Teachers: The new tech innovators

Five HP Teaching Fellows on the rapid transformation of education in the wake of COVID-19 and how it changed the way they will teach in the future.

By Deborah Lynn Blumberg — August 18, 2021

During an unprecedented year of virtual, hybrid and in-person learning, technology became a crucial component of the classroom. Educators taught via Zoom, Teams, and Google Meet; recorded lessons, and test-drove new apps to better connect with their students from afar.

Now, as teachers prepare for the future, many will apply what they learned and incorporate more technology into their classrooms in the coming year. It’s a transformative shift that’s happening around the world, says Betty Garcia-Hill, global education technologist at HP.
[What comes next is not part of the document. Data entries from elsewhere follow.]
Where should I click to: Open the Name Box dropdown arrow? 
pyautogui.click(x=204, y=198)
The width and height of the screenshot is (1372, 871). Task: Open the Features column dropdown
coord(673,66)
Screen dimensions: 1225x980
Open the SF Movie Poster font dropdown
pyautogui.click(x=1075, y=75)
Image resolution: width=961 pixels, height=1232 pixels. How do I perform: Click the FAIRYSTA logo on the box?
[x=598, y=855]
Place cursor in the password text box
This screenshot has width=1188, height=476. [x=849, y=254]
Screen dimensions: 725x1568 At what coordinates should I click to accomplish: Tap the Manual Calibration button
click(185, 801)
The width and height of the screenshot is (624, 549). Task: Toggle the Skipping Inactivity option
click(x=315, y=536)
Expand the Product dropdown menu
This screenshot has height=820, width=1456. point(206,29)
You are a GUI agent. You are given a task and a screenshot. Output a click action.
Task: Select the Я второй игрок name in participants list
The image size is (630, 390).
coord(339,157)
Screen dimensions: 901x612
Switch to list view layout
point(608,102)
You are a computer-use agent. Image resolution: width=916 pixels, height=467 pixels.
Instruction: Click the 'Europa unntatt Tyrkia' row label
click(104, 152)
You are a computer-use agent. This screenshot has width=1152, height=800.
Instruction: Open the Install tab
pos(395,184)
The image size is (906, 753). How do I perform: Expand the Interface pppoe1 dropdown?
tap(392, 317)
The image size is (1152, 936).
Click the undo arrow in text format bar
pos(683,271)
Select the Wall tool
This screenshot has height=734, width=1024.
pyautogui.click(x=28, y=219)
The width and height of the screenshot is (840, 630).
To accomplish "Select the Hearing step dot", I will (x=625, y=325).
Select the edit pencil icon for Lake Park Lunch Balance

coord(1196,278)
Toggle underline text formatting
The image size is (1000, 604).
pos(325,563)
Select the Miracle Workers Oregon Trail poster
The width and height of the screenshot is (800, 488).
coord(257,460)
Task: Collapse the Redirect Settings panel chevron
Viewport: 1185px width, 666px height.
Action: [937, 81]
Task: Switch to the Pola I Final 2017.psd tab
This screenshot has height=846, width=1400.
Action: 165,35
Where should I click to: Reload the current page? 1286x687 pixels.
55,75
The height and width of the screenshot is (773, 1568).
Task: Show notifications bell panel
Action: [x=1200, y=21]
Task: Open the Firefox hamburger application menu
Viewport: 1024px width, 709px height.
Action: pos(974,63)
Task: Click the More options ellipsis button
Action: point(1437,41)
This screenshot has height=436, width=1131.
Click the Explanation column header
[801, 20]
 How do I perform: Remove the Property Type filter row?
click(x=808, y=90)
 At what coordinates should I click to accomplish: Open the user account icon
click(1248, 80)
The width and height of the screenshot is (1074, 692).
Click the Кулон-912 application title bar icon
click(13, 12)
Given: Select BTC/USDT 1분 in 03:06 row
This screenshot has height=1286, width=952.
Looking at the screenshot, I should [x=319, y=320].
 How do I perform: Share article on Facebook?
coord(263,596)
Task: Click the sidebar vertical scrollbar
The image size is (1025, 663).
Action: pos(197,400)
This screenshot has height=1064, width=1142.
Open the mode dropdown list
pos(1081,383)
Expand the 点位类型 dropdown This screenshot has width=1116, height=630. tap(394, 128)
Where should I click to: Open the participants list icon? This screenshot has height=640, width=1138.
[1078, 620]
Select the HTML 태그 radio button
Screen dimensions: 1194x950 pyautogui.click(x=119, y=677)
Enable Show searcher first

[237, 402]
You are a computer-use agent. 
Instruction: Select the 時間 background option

“The idea is that the classroom is no longer [contained in] four walls,” she says. “Technology enables collaboration and group-based learning, while opening the doors for kids to be global citizens, creative thinkers, and problem-solvers.”

While COVID-19 sped up the trend toward more digital learning, new technology has long been recognized as a powerful vehicle for filling gaps through personalized learning, equipping students to enter a high-tech workforce, and giving educators opportunities to create more engaging learning environments.

To accomplish this, teachers need support to continue using tech in creative ways, including training on best practices and meaningful uses of technology. With this goal in mind, HP supports a group of HP Teaching Fellows each year, as part of Reinvent the Classroom, a collaboration between Digital Promise, HP, Microsoft, and Intel. Fellows receive free professional learning and opportunities for networking, presenting, and sharing thought leadership.

Here, five of the 25 HP Teaching Fellows from 2021 reflect on their experiences over the past year and look ahead at what’s to come.

What did this past year teach you about you and your students?

Jessica Holmes Masters, formerly a library media specialist at Westridge Elementary in Frankfort, Kentucky, who’s now at Franklin County High School: Virtual learning gave me a window into students’ worlds. I got to see their home environment. I developed more understanding of my students and felt like our bond was stronger when they came back in person because I truly was an extension of their home.

Brent Christensen, Lisa Gustinelli, Teena Hine

Cecil Hall, 10th–12th grade business teacher with the Calgary Board of Education in Alberta, Canada: It taught me to be agile and understand that I don’t know all the answers, and I’m willing to learn. I’m going to be more open and ask, what else could I have done to help? For example, if animation works for students, maybe I have to figure out how to throw animation into my tutorials, so when students walk out of my class they’re thinking, “Wow, that was good. I loved that!”

Lisa Gustinelli, director of instructional technology in West Palm Beach, Florida: We have to be cognizant of the fact that some kids don’t have Wi-Fi at home, or maybe they only have one device that five people need to use. For students to learn, we need to give them the tools to learn, and we need to give teachers the training to use those tools.

What were some of the challenges of distance learning and how did you address them?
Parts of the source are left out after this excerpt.